Quei tronchi ammassati nella diga del Comelico: un pericolo

Martedì 13 Novembre 2018 di Yvonne Toscani
Quei tronchi ammassati nella diga del Comelico: un pericolo

SANTO STEFANO - La quantità enorme di tronchi, ammassati presso la diga e nel lago del Comelico, a fianco dell'ex tracciato della strada statale 52 Carnica, costituisce un pericolo.
 

 

Non lo è tanto per il peso, poiché la costruzione, realizzata tra i mesi di luglio ed ottobre del 1931, con 30 milioni di metri cubi di calcestruzzo, ad alta resistenza, dovrebbe resistere alla pressione dell'ingente volume di legname.

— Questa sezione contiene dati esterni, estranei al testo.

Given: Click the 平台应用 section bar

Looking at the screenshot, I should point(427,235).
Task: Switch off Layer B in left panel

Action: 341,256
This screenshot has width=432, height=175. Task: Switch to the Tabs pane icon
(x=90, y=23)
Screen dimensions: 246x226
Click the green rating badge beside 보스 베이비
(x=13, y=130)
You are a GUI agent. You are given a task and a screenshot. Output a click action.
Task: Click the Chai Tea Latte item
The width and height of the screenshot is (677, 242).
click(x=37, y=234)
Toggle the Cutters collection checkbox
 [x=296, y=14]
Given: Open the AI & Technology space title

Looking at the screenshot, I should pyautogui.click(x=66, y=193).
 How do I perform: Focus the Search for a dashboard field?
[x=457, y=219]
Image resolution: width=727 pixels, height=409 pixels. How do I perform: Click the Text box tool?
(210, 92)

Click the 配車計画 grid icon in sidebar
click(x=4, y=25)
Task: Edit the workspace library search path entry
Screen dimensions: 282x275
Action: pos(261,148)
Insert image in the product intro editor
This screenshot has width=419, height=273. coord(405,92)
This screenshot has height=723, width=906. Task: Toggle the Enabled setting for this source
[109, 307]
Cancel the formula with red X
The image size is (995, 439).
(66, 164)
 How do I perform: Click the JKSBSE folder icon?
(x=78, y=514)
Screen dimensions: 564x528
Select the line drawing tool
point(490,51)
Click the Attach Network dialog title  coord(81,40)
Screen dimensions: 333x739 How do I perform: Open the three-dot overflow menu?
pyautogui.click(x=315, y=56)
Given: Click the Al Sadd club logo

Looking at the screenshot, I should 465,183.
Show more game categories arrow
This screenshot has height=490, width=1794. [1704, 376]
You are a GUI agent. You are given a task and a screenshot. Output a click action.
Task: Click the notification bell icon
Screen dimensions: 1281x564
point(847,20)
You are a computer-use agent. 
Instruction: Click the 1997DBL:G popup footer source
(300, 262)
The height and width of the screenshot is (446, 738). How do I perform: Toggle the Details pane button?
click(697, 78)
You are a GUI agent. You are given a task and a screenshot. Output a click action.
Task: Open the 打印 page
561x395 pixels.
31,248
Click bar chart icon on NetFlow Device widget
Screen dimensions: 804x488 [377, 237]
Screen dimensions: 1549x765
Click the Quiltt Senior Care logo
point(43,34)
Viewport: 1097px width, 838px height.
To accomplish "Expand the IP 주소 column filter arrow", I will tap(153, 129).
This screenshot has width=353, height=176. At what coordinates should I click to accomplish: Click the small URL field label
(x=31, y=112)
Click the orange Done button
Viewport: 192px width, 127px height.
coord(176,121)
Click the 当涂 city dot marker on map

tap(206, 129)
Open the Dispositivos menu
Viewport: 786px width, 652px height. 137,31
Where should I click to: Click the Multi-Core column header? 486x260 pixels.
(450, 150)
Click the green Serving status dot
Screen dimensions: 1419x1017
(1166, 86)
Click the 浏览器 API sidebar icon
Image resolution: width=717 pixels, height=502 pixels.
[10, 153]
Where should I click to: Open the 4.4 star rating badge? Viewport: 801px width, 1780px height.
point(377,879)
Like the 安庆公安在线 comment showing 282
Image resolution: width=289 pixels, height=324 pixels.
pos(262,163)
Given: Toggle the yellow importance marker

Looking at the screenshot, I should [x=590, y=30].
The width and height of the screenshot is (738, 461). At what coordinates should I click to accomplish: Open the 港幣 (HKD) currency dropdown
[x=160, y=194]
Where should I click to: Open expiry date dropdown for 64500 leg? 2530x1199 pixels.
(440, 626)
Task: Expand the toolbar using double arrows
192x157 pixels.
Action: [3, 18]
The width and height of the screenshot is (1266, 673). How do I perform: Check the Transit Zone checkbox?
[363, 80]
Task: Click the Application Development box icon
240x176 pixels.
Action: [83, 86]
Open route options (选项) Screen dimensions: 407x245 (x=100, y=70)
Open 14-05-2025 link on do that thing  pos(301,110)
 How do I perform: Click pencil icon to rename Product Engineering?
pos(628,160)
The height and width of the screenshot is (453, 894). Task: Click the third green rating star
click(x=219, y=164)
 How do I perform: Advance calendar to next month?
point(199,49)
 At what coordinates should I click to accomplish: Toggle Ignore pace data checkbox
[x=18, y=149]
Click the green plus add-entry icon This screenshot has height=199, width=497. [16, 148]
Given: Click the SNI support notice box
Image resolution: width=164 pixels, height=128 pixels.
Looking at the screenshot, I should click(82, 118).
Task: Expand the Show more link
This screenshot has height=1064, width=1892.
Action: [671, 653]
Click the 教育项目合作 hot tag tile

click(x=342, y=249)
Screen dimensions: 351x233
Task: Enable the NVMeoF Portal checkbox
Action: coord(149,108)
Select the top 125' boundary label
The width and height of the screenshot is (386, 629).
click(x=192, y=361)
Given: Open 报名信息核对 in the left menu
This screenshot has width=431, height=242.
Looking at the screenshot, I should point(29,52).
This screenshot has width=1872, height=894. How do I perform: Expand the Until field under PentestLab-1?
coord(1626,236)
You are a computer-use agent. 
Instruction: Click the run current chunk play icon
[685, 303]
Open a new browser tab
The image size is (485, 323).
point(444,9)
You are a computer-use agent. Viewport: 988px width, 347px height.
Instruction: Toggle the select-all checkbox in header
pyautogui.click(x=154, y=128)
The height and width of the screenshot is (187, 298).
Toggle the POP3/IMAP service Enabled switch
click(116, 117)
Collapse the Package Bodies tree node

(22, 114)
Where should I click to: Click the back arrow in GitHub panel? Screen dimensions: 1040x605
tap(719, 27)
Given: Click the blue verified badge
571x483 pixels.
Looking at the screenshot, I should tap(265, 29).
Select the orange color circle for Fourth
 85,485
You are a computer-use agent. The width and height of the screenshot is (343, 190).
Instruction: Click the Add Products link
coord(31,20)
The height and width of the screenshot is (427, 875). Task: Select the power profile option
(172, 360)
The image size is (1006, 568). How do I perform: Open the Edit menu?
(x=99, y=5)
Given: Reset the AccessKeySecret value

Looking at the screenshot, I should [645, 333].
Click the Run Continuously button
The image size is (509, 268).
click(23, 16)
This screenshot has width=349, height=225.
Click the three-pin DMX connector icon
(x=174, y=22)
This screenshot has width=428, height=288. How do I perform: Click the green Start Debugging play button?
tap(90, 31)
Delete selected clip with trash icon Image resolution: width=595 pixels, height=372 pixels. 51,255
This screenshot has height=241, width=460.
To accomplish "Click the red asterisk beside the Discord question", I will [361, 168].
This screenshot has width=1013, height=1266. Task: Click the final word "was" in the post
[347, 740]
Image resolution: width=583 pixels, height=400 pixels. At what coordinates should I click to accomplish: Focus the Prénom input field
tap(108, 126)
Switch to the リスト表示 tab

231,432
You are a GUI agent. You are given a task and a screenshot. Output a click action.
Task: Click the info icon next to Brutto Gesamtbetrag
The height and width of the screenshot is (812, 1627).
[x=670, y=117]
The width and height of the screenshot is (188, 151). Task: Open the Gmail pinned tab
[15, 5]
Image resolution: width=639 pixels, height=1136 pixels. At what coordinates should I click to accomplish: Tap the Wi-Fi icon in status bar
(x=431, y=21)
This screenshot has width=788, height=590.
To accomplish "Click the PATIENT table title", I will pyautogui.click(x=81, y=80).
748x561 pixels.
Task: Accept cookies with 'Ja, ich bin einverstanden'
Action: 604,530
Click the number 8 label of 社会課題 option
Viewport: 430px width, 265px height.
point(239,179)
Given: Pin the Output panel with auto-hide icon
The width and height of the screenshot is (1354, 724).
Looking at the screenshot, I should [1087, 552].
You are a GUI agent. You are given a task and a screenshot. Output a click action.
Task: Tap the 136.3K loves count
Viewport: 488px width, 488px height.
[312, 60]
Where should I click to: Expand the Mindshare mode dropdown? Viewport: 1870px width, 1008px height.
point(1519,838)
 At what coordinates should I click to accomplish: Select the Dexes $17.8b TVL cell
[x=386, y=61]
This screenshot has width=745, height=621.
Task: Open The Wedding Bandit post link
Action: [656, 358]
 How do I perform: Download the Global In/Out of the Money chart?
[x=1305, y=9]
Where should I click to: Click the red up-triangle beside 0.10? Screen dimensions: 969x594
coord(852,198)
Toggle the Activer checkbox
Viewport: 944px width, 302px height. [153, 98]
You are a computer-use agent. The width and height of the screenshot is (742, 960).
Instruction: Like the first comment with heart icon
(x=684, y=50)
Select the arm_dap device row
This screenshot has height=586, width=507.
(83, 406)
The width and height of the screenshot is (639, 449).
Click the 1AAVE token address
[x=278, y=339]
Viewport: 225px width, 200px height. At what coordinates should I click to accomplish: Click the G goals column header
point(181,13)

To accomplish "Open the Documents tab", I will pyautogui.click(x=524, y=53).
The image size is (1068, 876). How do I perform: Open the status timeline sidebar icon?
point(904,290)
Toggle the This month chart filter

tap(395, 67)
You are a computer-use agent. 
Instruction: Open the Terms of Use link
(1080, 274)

Tanto che su questo gli esperti non nutrono alcun dubbio. A preoccupare è piuttosto la difficoltà di togliere tutti quei tronchi dal budello fra la gola serrata dei monti. Come spiega Gianvittorio Lucaora la diga è strutturata in modo diverso rispetto alla quasi totalità degli altri impianti bellunesi. «In questo caso afferma l'ex assessore di Fonzaso, che tra il 1981 e il 1986 lavorò per l'Enel proprio in quel punto del Piave vi è una differenza enorme: solitamente gli sfiori per l'acqua non utilizzata sono posti lateralmente o lungo il coronamento. Invece per la diga del Comelico essi sono posizionati come dei bicchieri veri e propri, al centro del lago. La struttura di questi sfiori impedisce che i tronchi possano defluire». Insomma: gli alberi non possono passare attraverso quelle aperture. Non solo: i tronchi non ripuliti intaserebbero, con le loro ramaglie, le vie di fuga idrica.
«È un problema aggiunge Gianvittorio Lucaora che va risolto in breve tempo.
Le piante vanno asportate». Difficile ipotizzare le modalità con cui questo lavoro, che si preannuncia di lunga durata, si possa concretizzare. Potrebbe, per esempio, essere necessario uno svaso straordinario, per rispondere sia a criteri ambientali sia a principi di sicurezza ed efficienza dell'impianto stesso. La fase successiva potrebbe consistere proprio nella rimozione dei tronchi e della ramaglia tramite una ditta specializzata. Ottantasette anni fa si evitò di ricorrere alle opere di scarico lungo la diga per non indebolirla. Così si ricorse a sfioratori in cemento armato formati da una serie di pozzi a bicchiere, disposti in due gruppi. Quello più a monte è formato da otto bicchieri ellittici, aventi la bocca da sei a tre metri; quello a valle comprende altri quattro bicchieri, di cui tre identici ai precedenti ed uno rettangolare. In questi giorni le immagini, riprese dai vigili del fuoco, dai tecnici e dai cittadini, fotografano la gola completamente ricoperta da alberi, rami, fango e detriti: materiale che la violenta forza dell'acqua del Piave ha raccolto, anche da tutti gli affluenti, ed ammucchiato nei pressi della diga durante i giorni del maltempo in una delle tante foto che, simbolo dell'alluvione, hanno fatto il giro di tutto il mondo, suscitando l'interesse dei media internazionali.